While you are adding functionality to your package you can make great use of Revise.jl. Loading Revise.jl before your Ecosystem.jl will automatically recompile (and invalidate old methods!) while you develop. You can install it in your global environment and and create a $HOME/.config/startup.jl which always loads Revise. It can look like this:

# try/catch block to make sure you can start julia if Revise should not be installed
try
    using Revise
catch e
    @warn(e.msg)
end
Warning

At some point along the way you should run into problems with the sample functions or when trying using StatsBase. This is normal, because you have not added the package to the Ecosystem environment yet. Adding it is as easy as ]add StatsBase. Your Ecosystem environment should now look like this:

(Ecosystem) pkg> status
Project Ecosystem v0.1.0
Status `~/repos/Ecosystem/Project.toml`
  [2913bbd2] StatsBase v0.33.21
Exercise:

In order to use your new types/functions like below

using Ecosystem

Sheep(2)

you have to export them from your module. Add exports for all important types and functions.

Solution:

# src/Ecosystem.jl
module Ecosystem

using StatsBase

export World
export Species, PlantSpecies, AnimalSpecies, Grass, Sheep, Wolf
export Agent, Plant, Animal
export agent_step!, eat!, eats, find_food, reproduce!, world_step!, agent_count

# ....

end

Unit tests

Every package should have tests which verify the correctness of your implementation, such that you can make changes to your codebase and remain confident that you did not break anything.

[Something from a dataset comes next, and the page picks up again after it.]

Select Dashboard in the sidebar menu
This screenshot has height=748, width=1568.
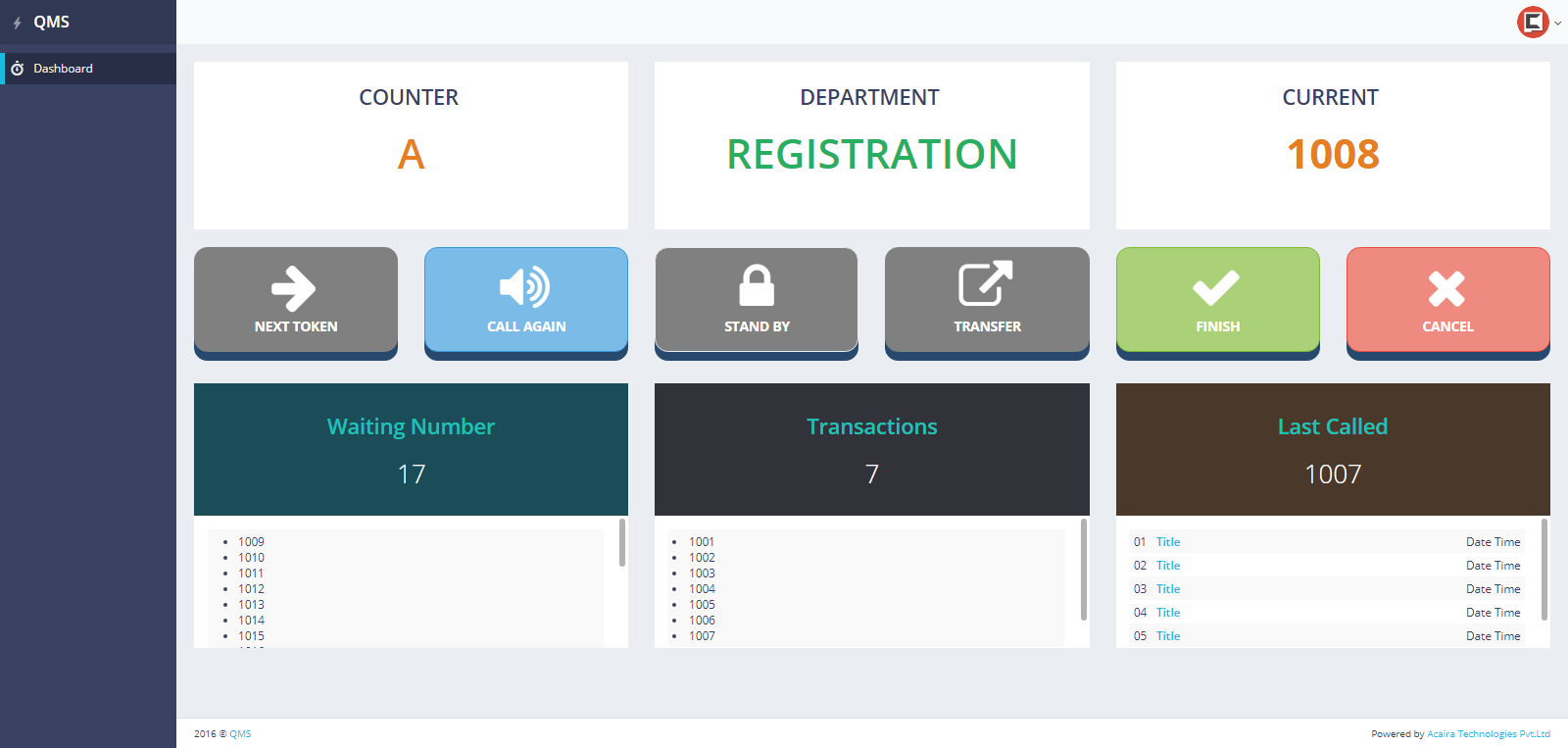click(x=63, y=69)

Julia's Test package provides you functionality to easily write unit tests.

Exercise:

In the file test/runtests.jl, create a new @testset and write three @tests which check that the show methods we defined for Grass, Sheep, and Wolf work as expected.

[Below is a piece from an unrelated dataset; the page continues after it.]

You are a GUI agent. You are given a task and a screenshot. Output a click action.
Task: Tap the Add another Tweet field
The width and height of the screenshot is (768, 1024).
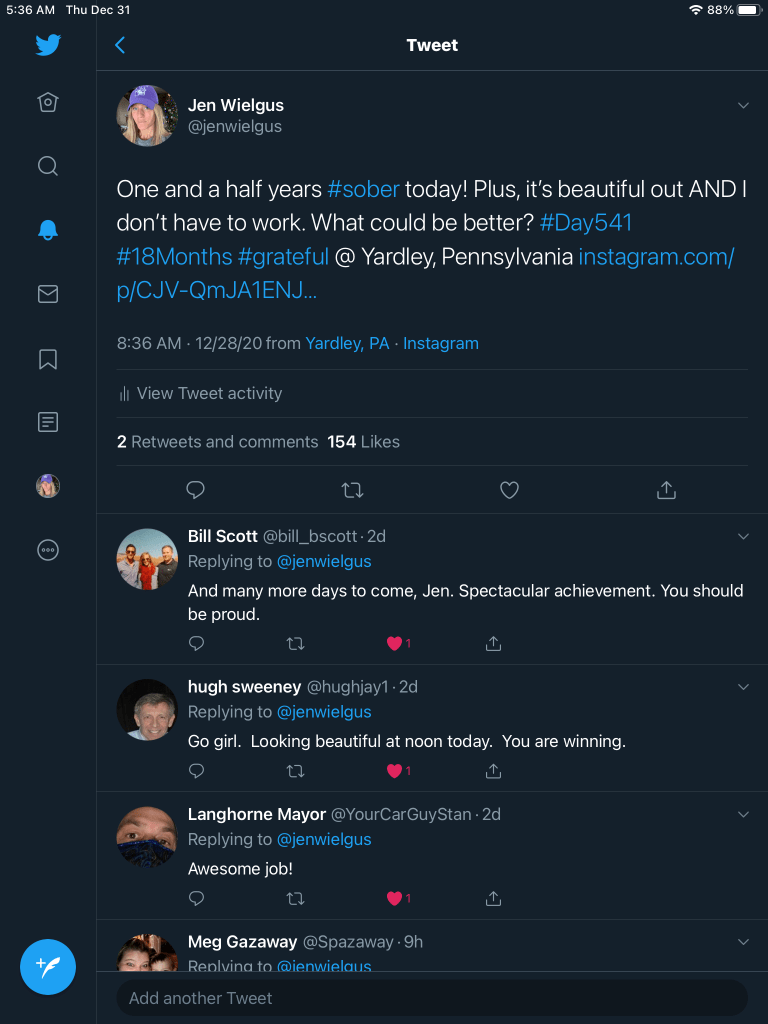click(x=431, y=998)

The function repr(x) == "some string" to check if the string representation we defined in the Base.show overload returns what you expect.

Solution:

julia> # using Ecosystem
       using Test
julia> @testset "Base.show" begin g = Grass(1,1,1) s = Animal{Sheep}(2,1,1,1,1,male) w = Animal{Wolf}(3,1,1,1,1,female) @test repr(g) == "🌿 #1 100% grown" @test repr(s) == "🐑♂ #2 E=1.0 ΔE=1.0 pr=1.0 pf=1.0" @test repr(w) == "🐺♀ #3 E=1.0 ΔE=1.0 pr=1.0 pf=1.0" endTest Summary: | Pass Total Time Base.show | 3 3 0.3s Test.DefaultTestSet("Base.show", Any[], 3, false, false, true, 1.734553231671123e9, 1.734553232019337e9, false, "REPL[2]")

Github CI

Exercise:

If you want you can upload you package to Github and add the julia-runtest Github Action to automatically test your code for every new push you make to the repository.